## Problem description:
Answer with the exact lines of the following material from the one containing "N'autoriser que les" through the one containing "[Panier eCommerce]", both end lines included.

## Data extract:
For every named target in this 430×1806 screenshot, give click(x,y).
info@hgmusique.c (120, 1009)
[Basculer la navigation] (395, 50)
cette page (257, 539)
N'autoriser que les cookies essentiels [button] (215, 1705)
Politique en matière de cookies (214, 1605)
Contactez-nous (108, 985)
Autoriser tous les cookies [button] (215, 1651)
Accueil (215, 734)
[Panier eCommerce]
--
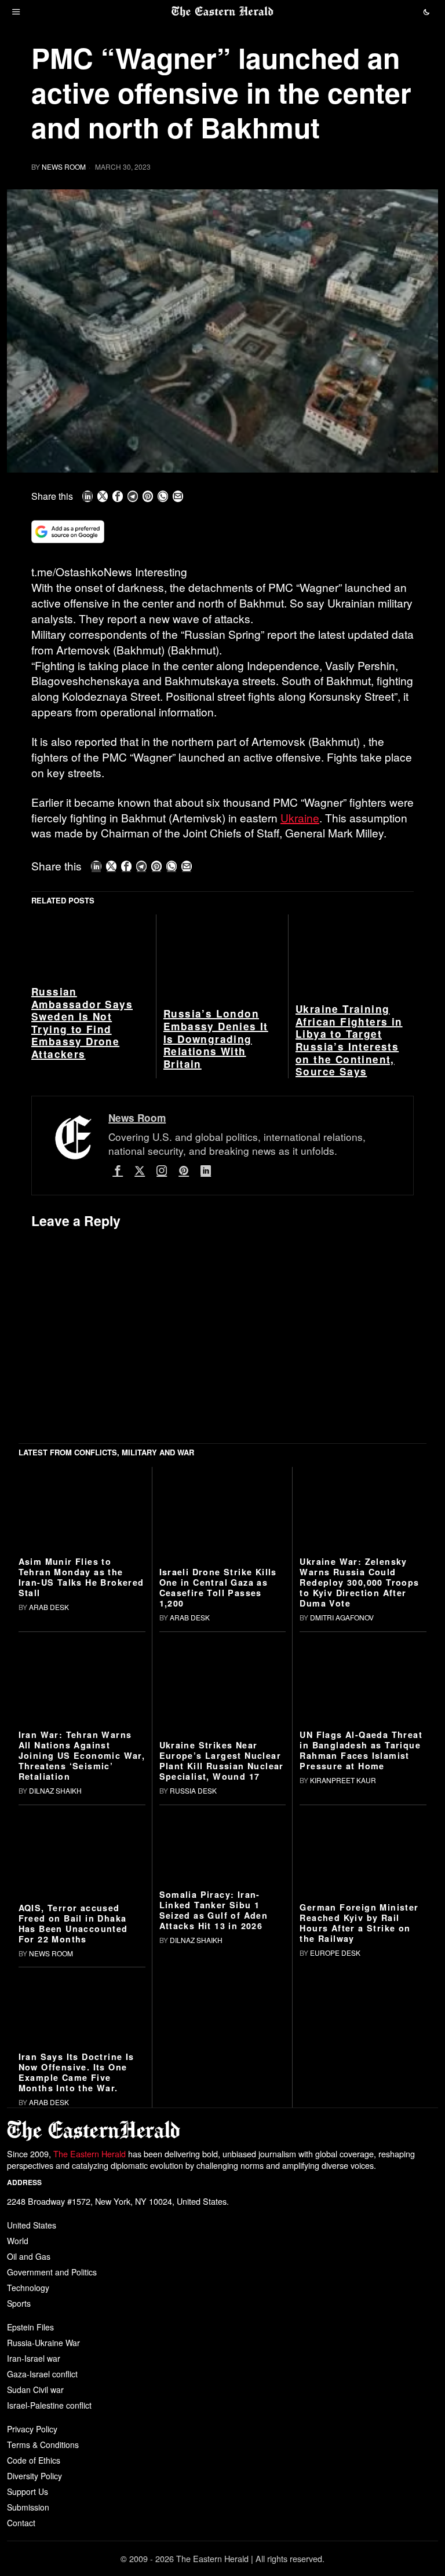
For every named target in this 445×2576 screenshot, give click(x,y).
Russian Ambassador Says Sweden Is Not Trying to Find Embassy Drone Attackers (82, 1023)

## Exercise response:
N'autoriser que les cookies essentiels [button] (215, 1705)
Politique en matière de cookies (214, 1605)
Contactez-nous (108, 985)
Autoriser tous les cookies [button] (215, 1651)
Accueil (215, 734)
[Panier eCommerce]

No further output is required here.